Top of SOURCE MATERIAL

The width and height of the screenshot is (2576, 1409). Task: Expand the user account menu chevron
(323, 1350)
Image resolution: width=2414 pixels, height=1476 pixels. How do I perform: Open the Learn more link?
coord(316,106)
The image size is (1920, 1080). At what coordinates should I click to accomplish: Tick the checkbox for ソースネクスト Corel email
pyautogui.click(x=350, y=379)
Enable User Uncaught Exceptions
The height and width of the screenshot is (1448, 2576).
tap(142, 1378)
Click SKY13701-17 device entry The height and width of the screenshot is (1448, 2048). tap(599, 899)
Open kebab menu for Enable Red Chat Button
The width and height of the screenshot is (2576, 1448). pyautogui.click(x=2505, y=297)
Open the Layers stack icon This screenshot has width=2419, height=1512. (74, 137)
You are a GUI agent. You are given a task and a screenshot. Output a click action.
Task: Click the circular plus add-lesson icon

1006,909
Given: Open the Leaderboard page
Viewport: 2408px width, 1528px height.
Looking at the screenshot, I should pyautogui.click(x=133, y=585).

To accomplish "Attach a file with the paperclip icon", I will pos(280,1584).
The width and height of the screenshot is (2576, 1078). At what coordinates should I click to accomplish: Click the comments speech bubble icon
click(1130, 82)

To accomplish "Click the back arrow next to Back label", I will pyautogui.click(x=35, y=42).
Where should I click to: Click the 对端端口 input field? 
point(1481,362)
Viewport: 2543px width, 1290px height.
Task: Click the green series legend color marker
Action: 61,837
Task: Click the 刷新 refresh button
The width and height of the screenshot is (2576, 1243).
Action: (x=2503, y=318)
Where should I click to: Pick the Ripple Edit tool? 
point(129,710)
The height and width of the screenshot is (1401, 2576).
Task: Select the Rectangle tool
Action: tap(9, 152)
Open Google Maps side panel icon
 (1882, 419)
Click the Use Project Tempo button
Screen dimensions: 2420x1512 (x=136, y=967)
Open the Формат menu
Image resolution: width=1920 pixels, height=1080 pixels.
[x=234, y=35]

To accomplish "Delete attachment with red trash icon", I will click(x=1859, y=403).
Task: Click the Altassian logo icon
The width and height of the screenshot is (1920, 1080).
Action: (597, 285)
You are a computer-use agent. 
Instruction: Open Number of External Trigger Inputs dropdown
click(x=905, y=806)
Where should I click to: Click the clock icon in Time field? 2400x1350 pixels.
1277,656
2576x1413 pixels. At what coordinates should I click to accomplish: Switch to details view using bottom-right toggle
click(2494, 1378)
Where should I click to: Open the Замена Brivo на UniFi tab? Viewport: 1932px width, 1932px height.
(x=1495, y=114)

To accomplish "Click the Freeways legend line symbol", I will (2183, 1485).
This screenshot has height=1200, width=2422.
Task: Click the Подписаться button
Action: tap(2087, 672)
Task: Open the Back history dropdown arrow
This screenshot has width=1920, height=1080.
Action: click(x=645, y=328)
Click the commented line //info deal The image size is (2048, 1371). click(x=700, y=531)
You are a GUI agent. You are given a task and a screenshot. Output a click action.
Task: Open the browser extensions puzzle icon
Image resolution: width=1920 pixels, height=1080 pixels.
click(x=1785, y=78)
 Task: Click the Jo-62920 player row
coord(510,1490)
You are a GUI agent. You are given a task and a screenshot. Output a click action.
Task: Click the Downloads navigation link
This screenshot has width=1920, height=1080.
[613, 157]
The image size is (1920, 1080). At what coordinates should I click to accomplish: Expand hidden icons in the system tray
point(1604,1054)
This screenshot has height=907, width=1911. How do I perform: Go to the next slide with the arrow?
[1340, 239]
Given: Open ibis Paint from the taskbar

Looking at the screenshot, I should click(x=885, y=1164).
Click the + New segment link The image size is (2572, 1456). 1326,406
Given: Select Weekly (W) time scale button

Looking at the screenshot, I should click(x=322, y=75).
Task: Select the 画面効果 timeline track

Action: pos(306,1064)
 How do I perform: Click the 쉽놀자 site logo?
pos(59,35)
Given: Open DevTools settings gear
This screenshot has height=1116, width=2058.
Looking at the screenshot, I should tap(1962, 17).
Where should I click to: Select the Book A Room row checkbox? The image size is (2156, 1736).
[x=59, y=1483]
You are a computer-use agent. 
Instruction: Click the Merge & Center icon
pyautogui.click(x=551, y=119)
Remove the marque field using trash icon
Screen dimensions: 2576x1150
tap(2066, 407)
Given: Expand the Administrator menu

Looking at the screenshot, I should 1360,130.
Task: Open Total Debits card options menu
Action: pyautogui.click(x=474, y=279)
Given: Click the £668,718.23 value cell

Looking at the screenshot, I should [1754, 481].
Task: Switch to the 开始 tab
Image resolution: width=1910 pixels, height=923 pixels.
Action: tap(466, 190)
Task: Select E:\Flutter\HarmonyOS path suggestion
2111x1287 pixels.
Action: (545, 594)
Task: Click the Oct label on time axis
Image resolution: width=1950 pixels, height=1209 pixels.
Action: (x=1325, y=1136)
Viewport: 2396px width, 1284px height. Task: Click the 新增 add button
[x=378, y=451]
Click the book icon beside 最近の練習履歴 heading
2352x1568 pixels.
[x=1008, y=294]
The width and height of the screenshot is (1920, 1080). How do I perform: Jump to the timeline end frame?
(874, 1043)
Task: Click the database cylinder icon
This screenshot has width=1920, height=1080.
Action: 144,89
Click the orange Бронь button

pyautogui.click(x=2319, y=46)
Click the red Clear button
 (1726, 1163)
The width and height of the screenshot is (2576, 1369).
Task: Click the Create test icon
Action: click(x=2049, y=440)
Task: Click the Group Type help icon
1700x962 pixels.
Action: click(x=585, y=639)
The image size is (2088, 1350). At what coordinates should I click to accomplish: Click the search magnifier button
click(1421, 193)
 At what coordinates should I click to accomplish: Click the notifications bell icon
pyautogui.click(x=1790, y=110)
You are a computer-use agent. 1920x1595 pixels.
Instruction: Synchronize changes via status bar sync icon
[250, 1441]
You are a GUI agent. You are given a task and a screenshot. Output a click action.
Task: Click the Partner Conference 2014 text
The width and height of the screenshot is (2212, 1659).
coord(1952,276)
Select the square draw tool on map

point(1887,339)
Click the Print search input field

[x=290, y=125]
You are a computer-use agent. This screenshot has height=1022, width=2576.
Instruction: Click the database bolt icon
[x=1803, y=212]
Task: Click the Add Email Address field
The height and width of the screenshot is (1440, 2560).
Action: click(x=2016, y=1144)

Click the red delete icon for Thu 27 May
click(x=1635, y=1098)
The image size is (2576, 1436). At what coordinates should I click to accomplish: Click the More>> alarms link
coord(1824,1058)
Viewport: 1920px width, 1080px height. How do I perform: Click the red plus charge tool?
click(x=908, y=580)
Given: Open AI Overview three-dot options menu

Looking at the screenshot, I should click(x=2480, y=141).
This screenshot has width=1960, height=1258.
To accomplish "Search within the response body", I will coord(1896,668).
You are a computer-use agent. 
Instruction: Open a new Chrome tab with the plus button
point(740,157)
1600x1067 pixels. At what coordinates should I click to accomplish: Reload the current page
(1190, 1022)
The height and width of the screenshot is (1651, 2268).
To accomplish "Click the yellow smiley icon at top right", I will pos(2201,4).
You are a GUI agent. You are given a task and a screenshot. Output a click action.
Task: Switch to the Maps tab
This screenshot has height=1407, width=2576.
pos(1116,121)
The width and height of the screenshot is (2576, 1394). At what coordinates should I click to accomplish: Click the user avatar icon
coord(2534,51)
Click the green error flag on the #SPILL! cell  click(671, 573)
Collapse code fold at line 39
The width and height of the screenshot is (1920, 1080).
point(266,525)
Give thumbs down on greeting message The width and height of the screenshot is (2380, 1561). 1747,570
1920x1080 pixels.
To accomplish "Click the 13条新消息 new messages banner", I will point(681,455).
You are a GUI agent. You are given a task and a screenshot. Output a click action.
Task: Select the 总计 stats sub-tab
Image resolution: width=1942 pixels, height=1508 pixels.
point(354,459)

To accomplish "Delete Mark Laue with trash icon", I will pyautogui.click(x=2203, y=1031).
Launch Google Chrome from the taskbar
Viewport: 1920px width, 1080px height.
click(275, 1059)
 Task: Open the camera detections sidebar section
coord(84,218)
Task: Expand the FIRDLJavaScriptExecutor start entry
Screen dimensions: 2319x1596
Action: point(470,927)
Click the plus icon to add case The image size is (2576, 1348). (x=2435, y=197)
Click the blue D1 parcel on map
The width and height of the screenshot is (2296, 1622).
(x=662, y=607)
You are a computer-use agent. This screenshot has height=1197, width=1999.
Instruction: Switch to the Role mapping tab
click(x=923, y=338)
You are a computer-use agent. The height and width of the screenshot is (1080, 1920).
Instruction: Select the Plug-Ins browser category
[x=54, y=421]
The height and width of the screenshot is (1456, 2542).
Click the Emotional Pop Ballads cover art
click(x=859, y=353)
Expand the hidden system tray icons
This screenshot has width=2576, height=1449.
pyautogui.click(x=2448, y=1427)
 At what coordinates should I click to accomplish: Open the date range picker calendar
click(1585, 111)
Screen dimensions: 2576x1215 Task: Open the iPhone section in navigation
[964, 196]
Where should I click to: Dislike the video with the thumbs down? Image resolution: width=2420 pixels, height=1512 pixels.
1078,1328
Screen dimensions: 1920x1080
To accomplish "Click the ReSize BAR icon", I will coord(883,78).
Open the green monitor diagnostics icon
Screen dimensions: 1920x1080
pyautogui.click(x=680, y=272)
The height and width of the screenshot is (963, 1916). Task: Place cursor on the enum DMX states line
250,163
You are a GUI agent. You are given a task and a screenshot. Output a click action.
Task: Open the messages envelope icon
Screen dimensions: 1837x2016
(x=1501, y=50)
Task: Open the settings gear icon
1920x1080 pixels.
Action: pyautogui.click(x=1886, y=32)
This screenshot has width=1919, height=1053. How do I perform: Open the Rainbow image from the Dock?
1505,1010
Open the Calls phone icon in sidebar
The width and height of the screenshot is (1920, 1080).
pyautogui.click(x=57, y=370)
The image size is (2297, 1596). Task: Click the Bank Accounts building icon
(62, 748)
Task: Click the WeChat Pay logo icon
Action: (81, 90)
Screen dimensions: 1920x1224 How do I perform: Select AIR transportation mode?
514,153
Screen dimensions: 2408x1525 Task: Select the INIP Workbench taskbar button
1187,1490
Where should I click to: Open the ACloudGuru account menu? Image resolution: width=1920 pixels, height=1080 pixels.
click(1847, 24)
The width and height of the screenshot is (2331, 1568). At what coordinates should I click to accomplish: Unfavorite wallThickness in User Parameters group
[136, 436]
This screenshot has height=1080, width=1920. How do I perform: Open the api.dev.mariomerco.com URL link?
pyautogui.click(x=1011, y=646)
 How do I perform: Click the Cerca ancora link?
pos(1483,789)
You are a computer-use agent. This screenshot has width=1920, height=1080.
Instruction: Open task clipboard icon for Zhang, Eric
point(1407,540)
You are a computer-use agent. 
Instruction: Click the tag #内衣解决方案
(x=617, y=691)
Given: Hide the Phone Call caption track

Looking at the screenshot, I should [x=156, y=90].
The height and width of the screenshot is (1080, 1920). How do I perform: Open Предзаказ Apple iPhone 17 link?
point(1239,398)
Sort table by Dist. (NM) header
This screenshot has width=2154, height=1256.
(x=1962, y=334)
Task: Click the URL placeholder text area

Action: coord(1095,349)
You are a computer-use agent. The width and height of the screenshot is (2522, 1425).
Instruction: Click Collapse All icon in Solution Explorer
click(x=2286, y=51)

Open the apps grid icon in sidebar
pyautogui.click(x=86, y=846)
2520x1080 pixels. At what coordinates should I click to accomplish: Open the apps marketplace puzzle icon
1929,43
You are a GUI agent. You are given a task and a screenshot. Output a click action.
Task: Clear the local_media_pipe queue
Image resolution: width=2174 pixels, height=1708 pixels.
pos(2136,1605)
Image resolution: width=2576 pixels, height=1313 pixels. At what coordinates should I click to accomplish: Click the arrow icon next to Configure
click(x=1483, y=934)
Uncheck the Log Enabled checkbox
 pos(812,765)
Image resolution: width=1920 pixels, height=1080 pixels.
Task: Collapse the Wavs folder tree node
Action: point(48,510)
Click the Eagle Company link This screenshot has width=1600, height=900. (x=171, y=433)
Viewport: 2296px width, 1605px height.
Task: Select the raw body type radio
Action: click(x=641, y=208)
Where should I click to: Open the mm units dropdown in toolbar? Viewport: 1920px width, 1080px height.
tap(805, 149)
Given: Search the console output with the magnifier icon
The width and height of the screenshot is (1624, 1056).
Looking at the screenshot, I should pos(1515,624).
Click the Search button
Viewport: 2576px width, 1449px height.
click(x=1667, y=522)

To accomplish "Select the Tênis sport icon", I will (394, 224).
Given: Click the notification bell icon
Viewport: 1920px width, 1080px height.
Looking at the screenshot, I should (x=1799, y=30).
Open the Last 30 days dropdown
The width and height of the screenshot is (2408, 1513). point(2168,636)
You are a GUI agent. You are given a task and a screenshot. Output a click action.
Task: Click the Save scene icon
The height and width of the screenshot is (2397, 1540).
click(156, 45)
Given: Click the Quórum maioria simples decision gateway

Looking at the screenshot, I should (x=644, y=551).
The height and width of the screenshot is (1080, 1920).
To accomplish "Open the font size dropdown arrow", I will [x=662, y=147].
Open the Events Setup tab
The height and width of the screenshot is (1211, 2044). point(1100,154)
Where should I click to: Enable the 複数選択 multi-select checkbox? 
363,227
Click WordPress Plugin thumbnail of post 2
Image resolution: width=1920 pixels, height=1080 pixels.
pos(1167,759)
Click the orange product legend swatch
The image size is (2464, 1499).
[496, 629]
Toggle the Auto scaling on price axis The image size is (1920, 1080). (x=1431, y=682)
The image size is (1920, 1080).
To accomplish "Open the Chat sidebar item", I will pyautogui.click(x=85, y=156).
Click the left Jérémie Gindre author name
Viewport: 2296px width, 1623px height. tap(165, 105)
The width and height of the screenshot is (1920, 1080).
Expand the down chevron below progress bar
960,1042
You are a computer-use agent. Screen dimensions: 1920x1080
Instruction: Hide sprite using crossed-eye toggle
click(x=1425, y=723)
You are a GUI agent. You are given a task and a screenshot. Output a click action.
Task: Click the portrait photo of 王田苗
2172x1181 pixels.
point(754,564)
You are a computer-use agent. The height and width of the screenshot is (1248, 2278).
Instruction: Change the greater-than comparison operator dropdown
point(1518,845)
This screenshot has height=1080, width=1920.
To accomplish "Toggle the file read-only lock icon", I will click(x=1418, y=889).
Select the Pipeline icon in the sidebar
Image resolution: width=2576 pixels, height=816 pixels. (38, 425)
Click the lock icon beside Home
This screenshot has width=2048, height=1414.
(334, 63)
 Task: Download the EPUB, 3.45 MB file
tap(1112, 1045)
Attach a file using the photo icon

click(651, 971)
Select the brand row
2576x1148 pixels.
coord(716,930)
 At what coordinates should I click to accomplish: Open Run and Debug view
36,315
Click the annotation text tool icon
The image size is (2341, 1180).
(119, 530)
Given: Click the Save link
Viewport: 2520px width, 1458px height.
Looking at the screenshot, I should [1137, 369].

Bottom of SOURCE MATERIAL

§ REQUIRED ACTION
Count up the lines above in which the word "gear" appears, and give nothing but that count.

§ PROBLEM SOLUTION
2